Singapore is developing a policy to assist emissions-intensive trade-exposed companies, with more details to be announced later in 2023. Starting in 2024, emitters will be able to offset up to 5 percent of their taxable emissions with carbon credits, verified by either Gold Standard or Verra.
The government is using some of the tax revenue to send rebates to households to help them with any increases in their energy bills.
Singapore’s commitment to decarbonization is working: It is projected to reduce emissions between 2019 and 2030, and recently reduced its forecast for its end-of-decade emissions.
Business and manufacturing
Members of Singapore’s business community had expressed concerns that a tax would reduce investment and decrease the city-state’s appeal as a site for economic development. In fact, the policy has not scared off traditional businesses and has helped attract new ones – major green tech companies have announced new headquarters there. For example, in early 2022, leading renewable energy company EDP Renewables announced plans to invest up to $10 billion Singapore dollars to establish its Asia-Pacific headquarters on the island, citing the country’s “ecosystem of clean energy.”
Per Singapore’s current Minister of Finance Lawrence Wong, “As we attract more of such green investments, we will also step up training efforts to equip Singaporeans with the right skills to take on these new green jobs … All of these moves will enhance Singapore’s position as a choice destination for new investments in the green economy, and ultimately create many more good jobs for Singaporeans.”
Singapore’s manufacturing sector has also continued to grow under the new tax.
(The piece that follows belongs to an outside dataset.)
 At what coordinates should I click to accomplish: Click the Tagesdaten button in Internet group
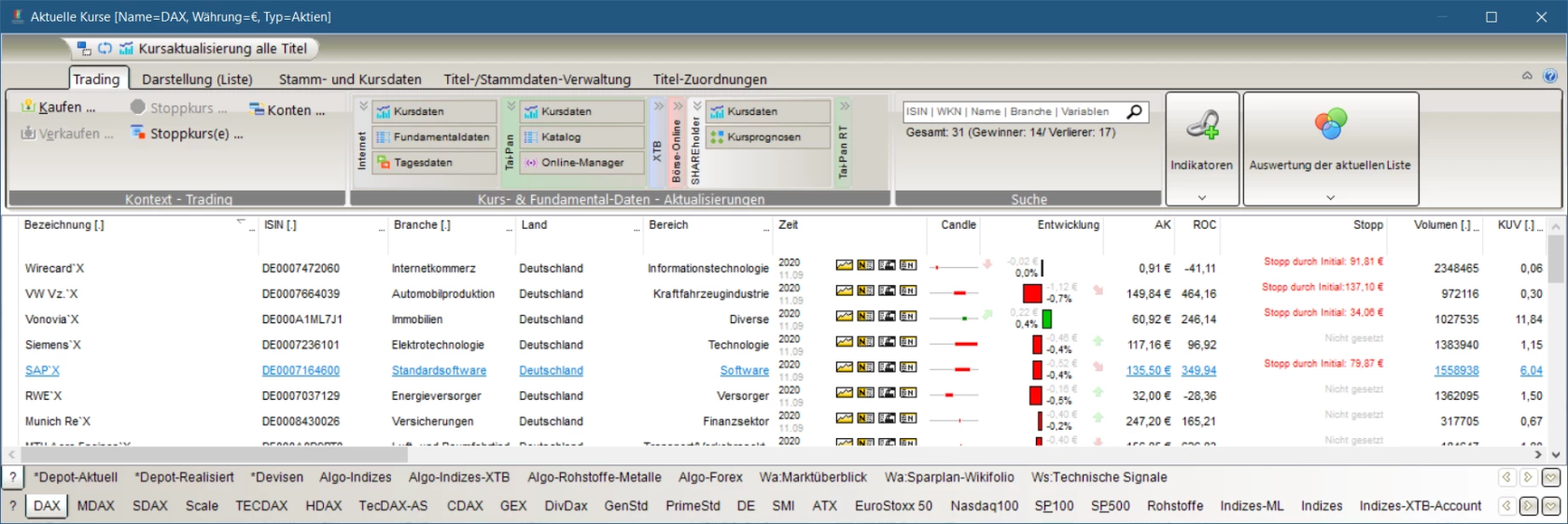pyautogui.click(x=434, y=163)
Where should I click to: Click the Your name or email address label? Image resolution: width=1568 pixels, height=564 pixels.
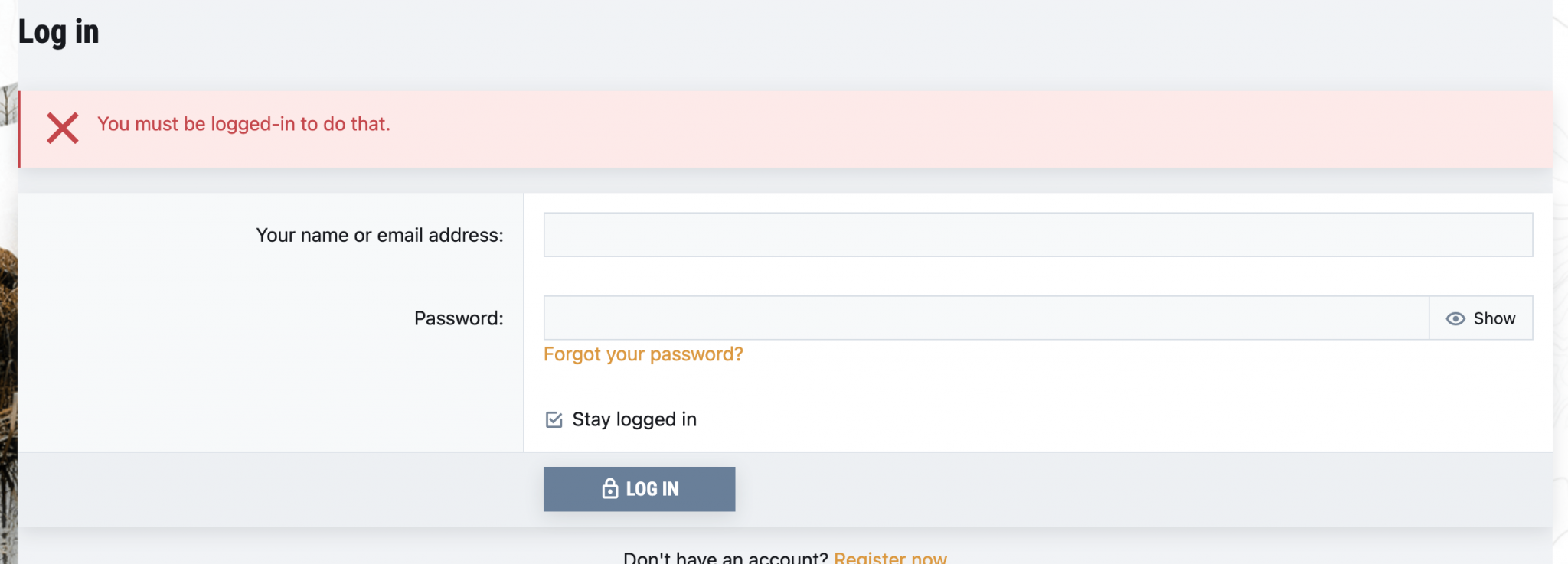pyautogui.click(x=380, y=235)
Manufacturing made up just 18 percent of the country’s GDP in 2013, but rose to 21 percent in 2020, and again to 22 percent in 2021. Singapore has attracted investment particularly in electronics and pharmaceutical manufacturing. The employment payoff may be muted, however: Singapore’s manufacturing is heavily automated as a result of its technological integration. Manufacturing jobs make up only 12 percent of employment and many who work in less-skilled roles are foreign-born immigrants.
Lessons learned
Singapore is geographically, economically, and politically quite distinct from the United States. Nevertheless, some specific lessons can be derived from their implementation of a carbon tax. Here are two areas where American policymakers could learn from the island nation:
1). A business-friendly country can successfully implement a carbon tax.
Singapore is top notch when it comes to attracting business. Although it starts low, Singapore implemented a carbon tax and is ramping it up within the next three years. Not only is it retaining its reputation as a successful home for manufacturing, it is actually growing, becoming a hub not only for the likes of BMW, Facebook, and Apple, but now attracting green-tech headquarters too. Lawmakers in the U.S. allied with business could take note: A carbon tax signals a friendly approach to decarbonization.
2). Carbon taxes are not a threat to manufacturing
The European Union is implementing a carbon border-adjustment mechanism that will impact American exports of steel, aluminum, and other manufactured goods. The U.S. could use this as an opportunity to impose our own fee on those goods and recycle it back into our economy rather than handing it over to the EU. But concerns that a carbon fee would hurt American manufacturers have stymied legislation. Singapore shows such concerns are overly amplified. A carbon fee and border adjustment on certain sectors would allow us to stand with the EU against dirtier manufacturers abroad, keep revenue in the U.S., and allow our manufacturing sector to thrive.